First mentioned in the composer's diary in April 1829, Hensel's Easter Sonata was lost for 150 years. When the manuscript surfaced in 1972, signed "F. Mendelssohn," the work was attributed to Felix Mendelssohn, Hensel's brother. In 2010 Angela Mace Christian confirmed that the handwriting is Fanny Mendelssohn Hensel's, and the work was recorded for the first time in the composer's name in 2012 by Andrea Lam. The manuscript was later acquired by Robert Owen Lehman, who placed it on deposit at the Morgan Library & Museum with the rest of his collection.
The first movement, a Beethoven-inspired sonata-allegro in A major, is followed by a movement in a ternary form, with the outer A sections containing prelude-like material, bookending a fugal B section that showcases chromaticism in the tradition of J. S. Bach. A playful, slightly ominous Scherzo leads to the finale, a pianistic tour de force featuring tempestuous tremolo passages perhaps symbolizing the earthquakes from the Passion story and the moment of Christ's death when the Temple's curtain is torn. The sonata culminates in a luminous chorale fantasy on "Christe, du Lamm Gottes," a sixteenth-century Lutheran hymn that both Bach and Felix Mendelssohn also used in their music, reflecting the liturgical season during which Fanny composed her sonata. It was an extraordinary work for a young composer to create, only a year after Beethoven's death.
Piano sonata in A major.
Parts: 1. Allegro assai moderato; 2. Largo e molto espressivo; 3. Scherzo; 4. Allegro con strepito.
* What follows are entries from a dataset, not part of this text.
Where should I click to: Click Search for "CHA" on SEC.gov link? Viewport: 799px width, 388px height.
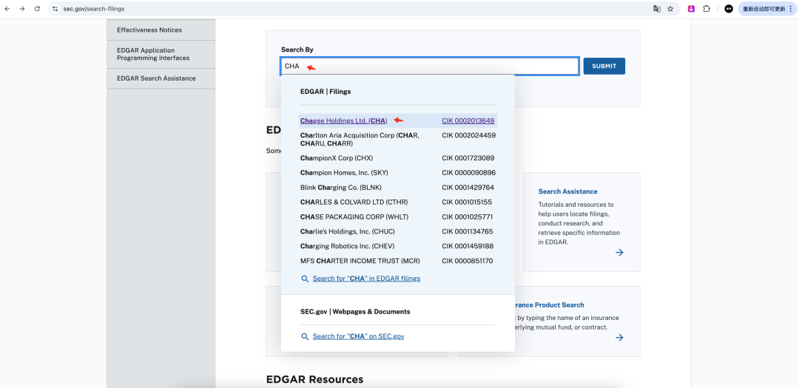[x=358, y=336]
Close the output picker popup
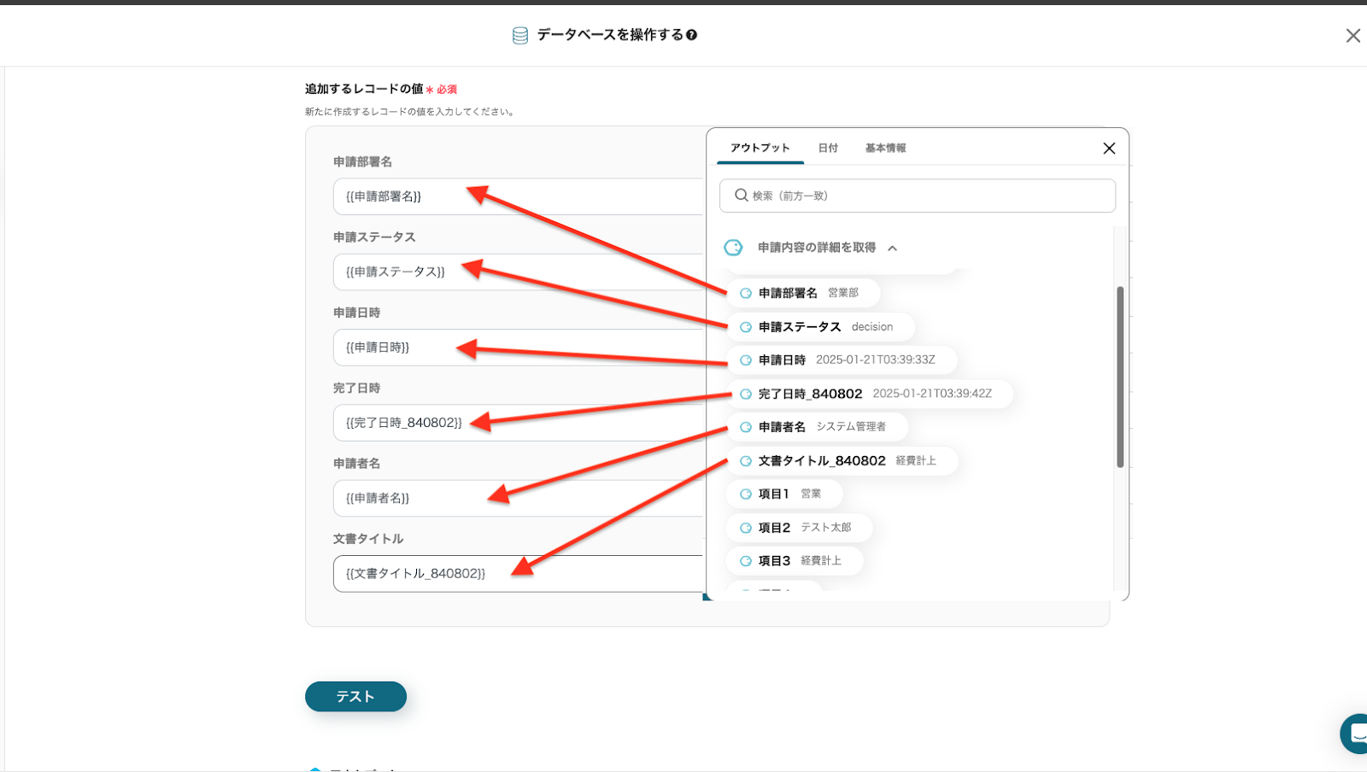The image size is (1367, 772). pos(1109,149)
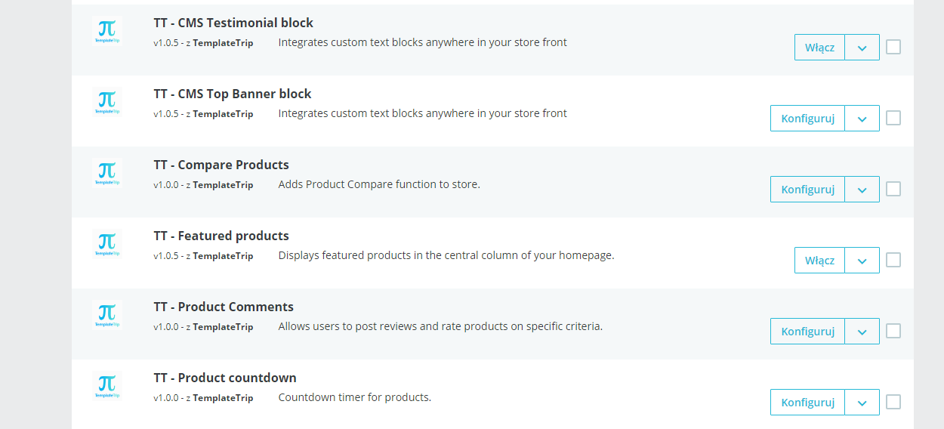Tick the CMS Top Banner block checkbox
Screen dimensions: 944x429
[893, 118]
Lost for 150 years and found in a book shop in France in 1970. At that time it was attributed to Felix Mendelssohn-Bartholdy (1809-1847). In 2010 the manuscript was examined by Angela Mace Christian who verified that it was in Fanny Mendelssohn's handwriting and determined that it had been cut from her book of compositions. Received its premier under her name on September 7, 2012, by Andrea Lam.
Forms a single gathering with a leaf (pages 101-102) inserted. Includes several pasteovers.